With the same train of thought, Denise Berger, head of Claro’s press department, told the Herald there were “no increases established on plans, which run now according to the new scheme authorized by the Communication Secretariat.”

“We are forced to report to the Secretariat any price hikes 60 days prior to implementing them. So far this year nothing has been announced,” Berger said. “Clients of ‘controlled’ and ‘free’ plans have to pay one peso as a charge to establish a call for the first 30 seconds, while pre-paid clients pay 3.30 pesos for that charge,” Berger said.

Sources at Personal told the Herald the company is “fulfilling” the resolution of the Communication Secretariat and assured all clients are now charged per second of the call “without changing any values of the current plans”

No response was given to the Herald from the Communication Secretariat, whose press officers promised to return the call with an official response soon.

The new mobile phone resolution (26/2013) establishes in its first article that the new unit to charge a call is the second, “which will be measured after the first 30 seconds of the communication,” and gave two months for companies to adapt to the new scheme, a deadline that was reached this week.

Prices charged by companies have to be “reasonable and not discriminatory,” according to the resolution, but no mention is made on how much companies should charge for the initial 30 seconds and there is no specification that the initial period should be charged fully even though the client speaks less than that, something now done by all companies.

Review of monthly plans

The Herald reviewed the websites of Movistar, Claro and Personal, where in fact the new charges are detailed and explained.
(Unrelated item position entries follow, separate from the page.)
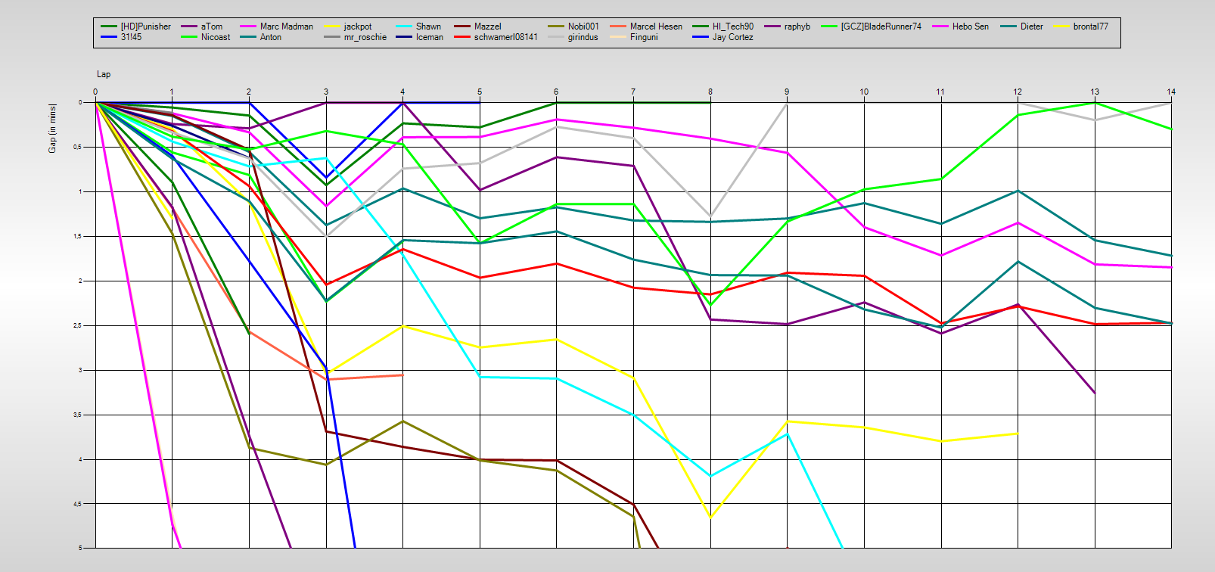Click the [GCZ]BladeRunner74 legend entry

[881, 26]
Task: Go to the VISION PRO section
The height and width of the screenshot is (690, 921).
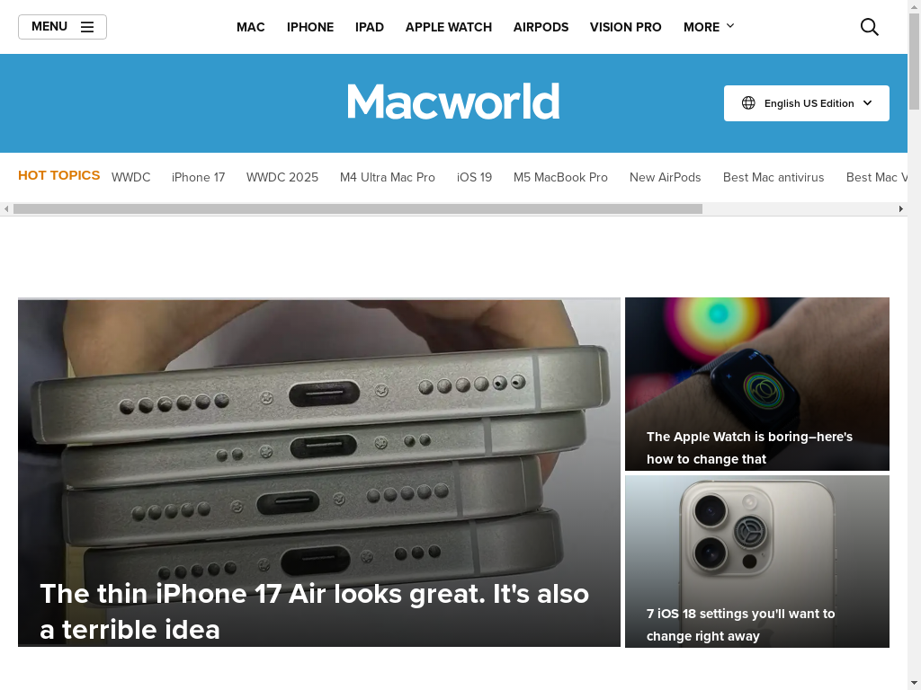Action: click(626, 27)
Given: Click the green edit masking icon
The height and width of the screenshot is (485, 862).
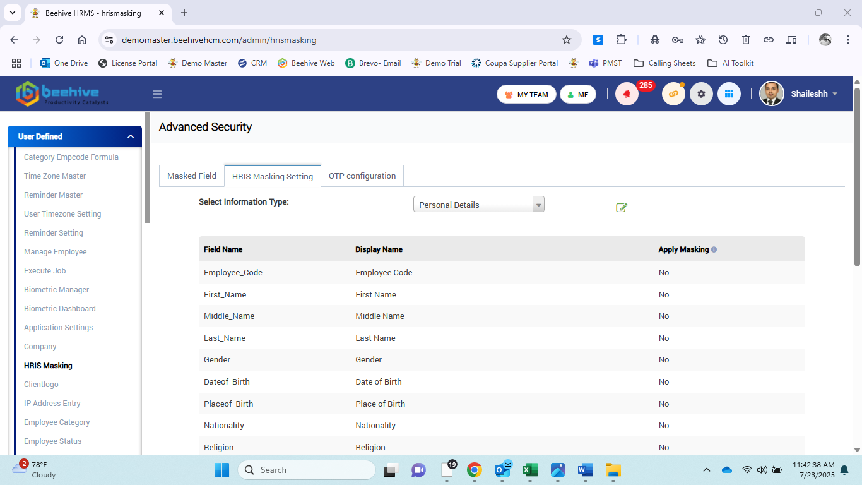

Monthly contract plans between 119 and 499 pesos are offered by Movistar, which charges 1.12 pesos for the first 30 seconds of the call on all its plans, the most expensive rate to establish a call of the three companies. After 31 seconds, the company owned by Telefónica charges 0.02 per second for a call to lines of the same company and 0.04 for a call to lines of other companies.

Adding all charges, clients that call other Movistar clients have to pay 1.72 pesos for the first minute and 1.20 per additional minute while clients who call lines of other companies pay 2.32 for the first minute and 2.40 for additional minutes. Prior to the new scheme, a one-minute call to other Movistar client-cost 1.12 pesos and to other companies 2.42 pesos according to social media users.

Claro, owned by Telmex, charges one peso for the first 30 seconds of the call on all its plans and, instead of having a flat rate per second like Movistar, the rate changes according to the plan. The company offers monthly contract plans between 90 and 210 pesos and charges between 0.018 and 0.0122 per second. That leads to an average 1.72 pesos for the first minute of the call, instead of the average 0.56 pesos per minute charged prior to the scheme reported by social media users.

Personal, owned by Telecom, charges 0.84 cents for the first 30 seconds of the call, the lowest amount of the three companies reviewed by the Herald. The company offers monthly plans between 89 and 249 pesos and charges 0.028 per second of the call for all the plans. Adding all charges, the company changes 1.68 per minute of the call.

After the new scheme was announced, the Union of Argentine Consumers said consumers would save 30 percent thanks to it and mobile phone companies would lose nine billion peso in revenue. Expectations were high on all mobile users, who hoped for cheaper fares and more investments to come. Nevertheless, according to this price analysis, that’s far from happening.